■ Required work: Update the material below by changing each "Where should I click to" to "Which spot should I click to", keeping all other text unchanged.

■ Data for this task:
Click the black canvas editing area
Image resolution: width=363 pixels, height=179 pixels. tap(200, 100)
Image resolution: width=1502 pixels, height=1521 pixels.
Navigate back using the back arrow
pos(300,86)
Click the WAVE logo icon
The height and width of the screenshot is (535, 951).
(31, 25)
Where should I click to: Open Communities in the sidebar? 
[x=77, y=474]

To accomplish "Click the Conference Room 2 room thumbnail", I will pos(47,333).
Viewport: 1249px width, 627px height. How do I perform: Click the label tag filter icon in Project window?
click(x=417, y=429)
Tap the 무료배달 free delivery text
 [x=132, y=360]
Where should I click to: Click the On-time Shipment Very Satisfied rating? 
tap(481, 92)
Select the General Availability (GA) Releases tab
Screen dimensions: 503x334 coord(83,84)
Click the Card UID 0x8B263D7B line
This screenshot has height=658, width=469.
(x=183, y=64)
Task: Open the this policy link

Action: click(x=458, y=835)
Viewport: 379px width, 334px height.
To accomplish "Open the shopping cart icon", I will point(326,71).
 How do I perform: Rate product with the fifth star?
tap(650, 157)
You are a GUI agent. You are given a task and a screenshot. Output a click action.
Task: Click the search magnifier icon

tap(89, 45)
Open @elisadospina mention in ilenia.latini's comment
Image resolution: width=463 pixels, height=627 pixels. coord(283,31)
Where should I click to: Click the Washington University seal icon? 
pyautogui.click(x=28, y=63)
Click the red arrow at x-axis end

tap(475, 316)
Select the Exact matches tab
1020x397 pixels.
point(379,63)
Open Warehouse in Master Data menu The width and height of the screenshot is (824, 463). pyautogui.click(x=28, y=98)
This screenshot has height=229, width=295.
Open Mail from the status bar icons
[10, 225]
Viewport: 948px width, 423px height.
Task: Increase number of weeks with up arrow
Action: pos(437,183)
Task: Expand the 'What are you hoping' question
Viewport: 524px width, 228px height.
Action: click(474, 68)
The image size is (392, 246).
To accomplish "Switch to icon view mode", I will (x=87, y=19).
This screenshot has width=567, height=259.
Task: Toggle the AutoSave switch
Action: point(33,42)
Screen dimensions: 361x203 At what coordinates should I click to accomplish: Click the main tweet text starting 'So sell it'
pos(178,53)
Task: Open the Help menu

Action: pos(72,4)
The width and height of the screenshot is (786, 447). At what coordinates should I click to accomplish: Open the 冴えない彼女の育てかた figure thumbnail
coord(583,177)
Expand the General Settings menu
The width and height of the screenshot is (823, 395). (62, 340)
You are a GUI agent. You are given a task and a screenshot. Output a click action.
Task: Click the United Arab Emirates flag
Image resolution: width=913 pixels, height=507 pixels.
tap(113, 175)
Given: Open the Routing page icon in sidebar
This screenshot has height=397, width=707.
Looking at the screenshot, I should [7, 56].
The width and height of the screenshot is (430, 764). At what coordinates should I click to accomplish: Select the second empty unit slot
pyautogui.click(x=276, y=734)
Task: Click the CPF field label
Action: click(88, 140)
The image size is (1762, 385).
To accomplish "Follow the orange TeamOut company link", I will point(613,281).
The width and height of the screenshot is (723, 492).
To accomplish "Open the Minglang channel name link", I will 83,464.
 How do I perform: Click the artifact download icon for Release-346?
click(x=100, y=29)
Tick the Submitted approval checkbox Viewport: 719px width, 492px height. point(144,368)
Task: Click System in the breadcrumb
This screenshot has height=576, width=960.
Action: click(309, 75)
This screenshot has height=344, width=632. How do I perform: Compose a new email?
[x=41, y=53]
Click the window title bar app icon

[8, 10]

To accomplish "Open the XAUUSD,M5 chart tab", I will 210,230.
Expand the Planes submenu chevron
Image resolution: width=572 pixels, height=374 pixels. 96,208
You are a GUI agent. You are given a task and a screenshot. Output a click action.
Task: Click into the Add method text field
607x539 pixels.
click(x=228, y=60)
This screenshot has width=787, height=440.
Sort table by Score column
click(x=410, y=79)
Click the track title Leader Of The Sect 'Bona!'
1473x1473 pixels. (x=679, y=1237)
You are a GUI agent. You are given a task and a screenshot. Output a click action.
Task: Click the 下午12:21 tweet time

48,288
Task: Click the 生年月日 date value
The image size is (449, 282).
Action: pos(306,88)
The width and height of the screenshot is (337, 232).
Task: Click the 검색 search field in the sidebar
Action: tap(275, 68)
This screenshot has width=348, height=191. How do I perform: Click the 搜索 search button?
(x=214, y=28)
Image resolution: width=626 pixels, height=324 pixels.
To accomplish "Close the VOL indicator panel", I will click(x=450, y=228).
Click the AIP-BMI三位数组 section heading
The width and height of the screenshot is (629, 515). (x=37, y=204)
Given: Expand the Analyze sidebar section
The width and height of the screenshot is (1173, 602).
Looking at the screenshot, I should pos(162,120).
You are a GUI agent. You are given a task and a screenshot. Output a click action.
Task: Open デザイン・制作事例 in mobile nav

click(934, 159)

■ Final result:
Click the black canvas editing area
Image resolution: width=363 pixels, height=179 pixels. tap(200, 100)
Image resolution: width=1502 pixels, height=1521 pixels.
Navigate back using the back arrow
pos(300,86)
Click the WAVE logo icon
The height and width of the screenshot is (535, 951).
(31, 25)
Which spot should I click to: Open Communities in the sidebar? 
[x=77, y=474]

To accomplish "Click the Conference Room 2 room thumbnail", I will pos(47,333).
Viewport: 1249px width, 627px height. How do I perform: Click the label tag filter icon in Project window?
click(x=417, y=429)
Tap the 무료배달 free delivery text
 [x=132, y=360]
Which spot should I click to: Click the On-time Shipment Very Satisfied rating? 
tap(481, 92)
Select the General Availability (GA) Releases tab
Screen dimensions: 503x334 coord(83,84)
Click the Card UID 0x8B263D7B line
This screenshot has height=658, width=469.
(x=183, y=64)
Task: Open the this policy link

Action: click(x=458, y=835)
Viewport: 379px width, 334px height.
To accomplish "Open the shopping cart icon", I will point(326,71).
 How do I perform: Rate product with the fifth star?
tap(650, 157)
You are a GUI agent. You are given a task and a screenshot. Output a click action.
Task: Click the search magnifier icon

tap(89, 45)
Open @elisadospina mention in ilenia.latini's comment
Image resolution: width=463 pixels, height=627 pixels. coord(283,31)
Which spot should I click to: Click the Washington University seal icon? 
pyautogui.click(x=28, y=63)
Click the red arrow at x-axis end

tap(475, 316)
Select the Exact matches tab
1020x397 pixels.
point(379,63)
Open Warehouse in Master Data menu The width and height of the screenshot is (824, 463). pyautogui.click(x=28, y=98)
This screenshot has height=229, width=295.
Open Mail from the status bar icons
[10, 225]
Viewport: 948px width, 423px height.
Task: Increase number of weeks with up arrow
Action: pos(437,183)
Task: Expand the 'What are you hoping' question
Viewport: 524px width, 228px height.
Action: click(474, 68)
The image size is (392, 246).
To accomplish "Switch to icon view mode", I will (x=87, y=19).
This screenshot has width=567, height=259.
Task: Toggle the AutoSave switch
Action: point(33,42)
Screen dimensions: 361x203 At what coordinates should I click to accomplish: Click the main tweet text starting 'So sell it'
pos(178,53)
Task: Open the Help menu

Action: pos(72,4)
The width and height of the screenshot is (786, 447). At what coordinates should I click to accomplish: Open the 冴えない彼女の育てかた figure thumbnail
coord(583,177)
Expand the General Settings menu
The width and height of the screenshot is (823, 395). (62, 340)
You are a GUI agent. You are given a task and a screenshot. Output a click action.
Task: Click the United Arab Emirates flag
Image resolution: width=913 pixels, height=507 pixels.
tap(113, 175)
Given: Open the Routing page icon in sidebar
This screenshot has height=397, width=707.
Looking at the screenshot, I should [7, 56].
The width and height of the screenshot is (430, 764). At what coordinates should I click to accomplish: Select the second empty unit slot
pyautogui.click(x=276, y=734)
Task: Click the CPF field label
Action: click(88, 140)
The image size is (1762, 385).
To accomplish "Follow the orange TeamOut company link", I will point(613,281).
The width and height of the screenshot is (723, 492).
To accomplish "Open the Minglang channel name link", I will 83,464.
 How do I perform: Click the artifact download icon for Release-346?
click(x=100, y=29)
Tick the Submitted approval checkbox Viewport: 719px width, 492px height. point(144,368)
Task: Click System in the breadcrumb
This screenshot has height=576, width=960.
Action: click(309, 75)
This screenshot has height=344, width=632. How do I perform: Compose a new email?
[x=41, y=53]
Click the window title bar app icon

[8, 10]

To accomplish "Open the XAUUSD,M5 chart tab", I will 210,230.
Expand the Planes submenu chevron
Image resolution: width=572 pixels, height=374 pixels. 96,208
You are a GUI agent. You are given a task and a screenshot. Output a click action.
Task: Click into the Add method text field
607x539 pixels.
click(x=228, y=60)
This screenshot has width=787, height=440.
Sort table by Score column
click(x=410, y=79)
Click the track title Leader Of The Sect 'Bona!'
1473x1473 pixels. (x=679, y=1237)
You are a GUI agent. You are given a task and a screenshot. Output a click action.
Task: Click the 下午12:21 tweet time

48,288
Task: Click the 生年月日 date value
The image size is (449, 282).
Action: pos(306,88)
The width and height of the screenshot is (337, 232).
Task: Click the 검색 search field in the sidebar
Action: tap(275, 68)
This screenshot has width=348, height=191. How do I perform: Click the 搜索 search button?
(x=214, y=28)
Image resolution: width=626 pixels, height=324 pixels.
To accomplish "Close the VOL indicator panel", I will click(x=450, y=228).
Click the AIP-BMI三位数组 section heading
The width and height of the screenshot is (629, 515). (x=37, y=204)
Given: Expand the Analyze sidebar section
The width and height of the screenshot is (1173, 602).
Looking at the screenshot, I should pos(162,120).
You are a GUI agent. You are given a task and a screenshot. Output a click action.
Task: Open デザイン・制作事例 in mobile nav

click(934, 159)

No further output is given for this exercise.